[Collection entries]
-- Opening Marker --
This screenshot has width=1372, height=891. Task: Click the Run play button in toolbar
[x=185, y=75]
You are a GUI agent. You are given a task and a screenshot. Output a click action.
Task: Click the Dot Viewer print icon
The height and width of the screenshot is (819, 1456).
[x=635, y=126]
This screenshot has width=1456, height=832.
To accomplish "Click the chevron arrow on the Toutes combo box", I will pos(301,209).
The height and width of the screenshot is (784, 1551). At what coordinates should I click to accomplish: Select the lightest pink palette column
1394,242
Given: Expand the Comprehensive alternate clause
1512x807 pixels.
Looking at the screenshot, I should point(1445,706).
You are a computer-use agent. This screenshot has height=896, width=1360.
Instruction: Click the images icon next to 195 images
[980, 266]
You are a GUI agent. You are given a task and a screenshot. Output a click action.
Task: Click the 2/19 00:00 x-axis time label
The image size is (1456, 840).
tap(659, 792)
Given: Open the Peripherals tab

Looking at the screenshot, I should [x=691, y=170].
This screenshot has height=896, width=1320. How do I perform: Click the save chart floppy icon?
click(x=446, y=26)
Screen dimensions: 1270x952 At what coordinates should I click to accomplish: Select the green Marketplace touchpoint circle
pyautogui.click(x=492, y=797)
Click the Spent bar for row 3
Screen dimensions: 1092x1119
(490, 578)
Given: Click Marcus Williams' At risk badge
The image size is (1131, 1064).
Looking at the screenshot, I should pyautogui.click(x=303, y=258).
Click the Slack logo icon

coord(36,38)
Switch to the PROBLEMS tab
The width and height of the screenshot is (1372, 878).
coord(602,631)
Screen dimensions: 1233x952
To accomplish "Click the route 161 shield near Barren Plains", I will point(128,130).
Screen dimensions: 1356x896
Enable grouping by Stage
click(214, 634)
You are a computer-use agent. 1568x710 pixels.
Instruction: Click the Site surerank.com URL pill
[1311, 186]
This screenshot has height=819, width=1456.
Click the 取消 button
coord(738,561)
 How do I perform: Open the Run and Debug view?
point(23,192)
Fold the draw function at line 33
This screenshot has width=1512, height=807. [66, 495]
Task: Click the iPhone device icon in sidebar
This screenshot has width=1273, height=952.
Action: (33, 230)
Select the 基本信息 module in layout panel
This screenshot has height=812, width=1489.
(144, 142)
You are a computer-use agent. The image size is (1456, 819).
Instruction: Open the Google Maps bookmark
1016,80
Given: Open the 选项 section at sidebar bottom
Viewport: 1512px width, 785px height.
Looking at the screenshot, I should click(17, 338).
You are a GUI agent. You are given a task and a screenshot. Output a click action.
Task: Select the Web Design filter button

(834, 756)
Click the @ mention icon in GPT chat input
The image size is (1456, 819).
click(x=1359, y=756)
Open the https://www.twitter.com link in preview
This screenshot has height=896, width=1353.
-- Closing Marker --
A bare number is required: the count of lines above with the string "sidebar".

TASK RESULT.
2